Finally, another school of modern interest critics have their roots in the complementary work of several socio-economic reformists of the early twentieth century, namely Douglas (1924), Fisher (1935), Simons (1948), and Soddy (1926). Their chief common premise was that it is completely wrong and unacceptable for commercial banks to hold a monopoly on the money or credit creation process. For banks to then charge interest on money which they had in the first place created out of nothing, having suffered no opportunity cost or sacrifice, amounted to nothing less than immoral and fraudulent practice. Various alternative systems are proposed by the original authors and carried forward by their modern-day torch-bearers, for example, the Social Credit Secretariat and the Committee on Monetary and Economic Reform.

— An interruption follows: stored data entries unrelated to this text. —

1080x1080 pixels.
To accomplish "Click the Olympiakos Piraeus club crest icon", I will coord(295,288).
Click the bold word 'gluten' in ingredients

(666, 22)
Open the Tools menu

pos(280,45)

REASONS FOR THE CRITICISM OF USURY
Throughout the history of the criticism of usury, various reasons and rationale have been forwarded in support of this position. While some are unique to particular traditions or individuals, many tread on common ground, the main ones of which I will attempt to synthesise below.
Usury as unearned revenue
The earliest objection to usury was on the basis that it constituted unearned income, an idea which stemmed from the general doctrine of Just Price. This interpretation included gains sought to be acquired from the use of a thing, not in itself fruitful (such as a flock or a field) without labour, expense or risk on the part of the lender. Thus to live without labour was denounced as unnatural, and so Dante put usurers in the same circle of hell as the inhabitants of Sodom and other practisers of unnatural vice. Perhaps Aristotle had similar sentiments in mind when he argued that “a piece of money cannot beget another”. This is also the argument used to explain why Islam “permits trade yet forbids usury”.

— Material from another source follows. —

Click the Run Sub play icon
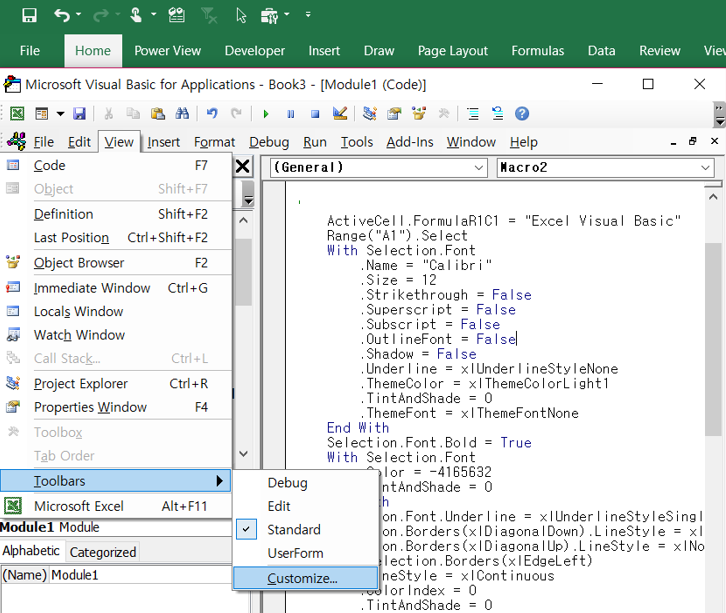 click(266, 114)
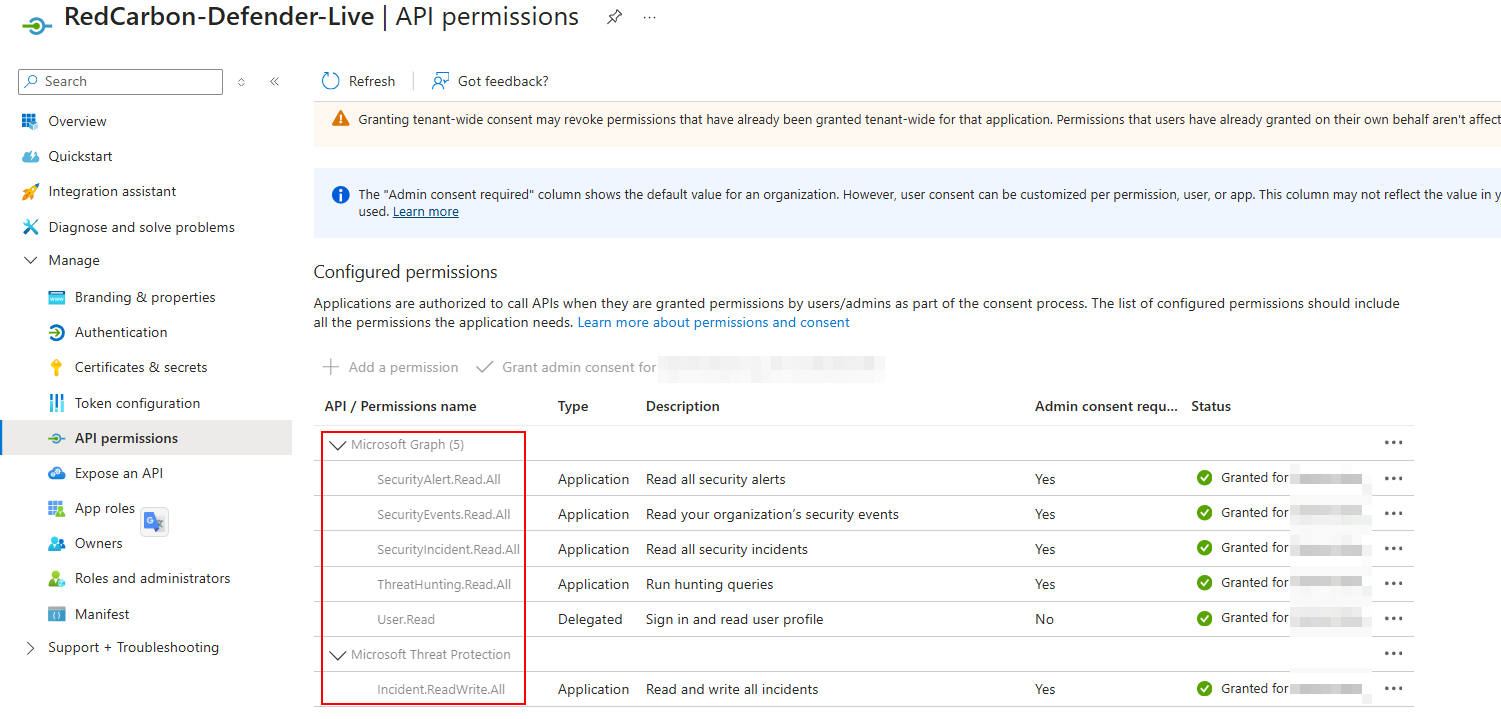Go to Expose an API

pos(118,474)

There is an important psycho-political dimension to this argument. Keynes’ biographer, Skidelsky, intriguingly comments that “Keynes’s sense that, at some level too deep to be captured by mathematics, ‘love of money’ as an end, not a means, is at the root of the world’s economic problem.”
So from this viewpoint usury is what marks the distinction between money being simply a socially contracted abstract mechanism to lubricate between supply and demand, and money as an end in itself. With money as an end in itself, the true dignity and full reward of ordinary labour is compromised. Money thus becomes self-perpetuating power in itself rather than just a mediating agent of power. And it is the relentlessness of compound interest in the face of adversity that sets the potential cruelty of usury apart from equity-based return on investment.

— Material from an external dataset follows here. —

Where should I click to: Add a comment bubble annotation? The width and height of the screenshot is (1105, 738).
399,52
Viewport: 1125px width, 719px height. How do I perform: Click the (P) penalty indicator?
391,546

Usury as the tool for exploitation
The condemnation of usury in the form of charging for loans to the poor and destitute is a recurring theme in several traditions. Sir Sayyed’s school in Islam similarly interprets riba as the primitive form of money-lending when money was advanced for consumptional purposes.
A parallel modern argument relates to the devastating social impact of the so-called “Third World debt crisis”, a situation which even Pope John Paul II criticized. It is often argued that if sovereign debt during the 1970’s had been advanced on an equity investment basis, debtor countries would not have been caught on the rack of compounding interest at rates established by non-domestic macroeconomic factors. Servicing costs could not have burgeoned whilst at the same time most commodity prices paid to debtor nations collapsed. Return on capital and perhaps capital repayment itself, being commensurate with a nation’s economic wellbeing, would have fluctuated in accordance with ability to pay. The debtor nations would therefore have enjoyed fiscal security akin to that of a low geared company.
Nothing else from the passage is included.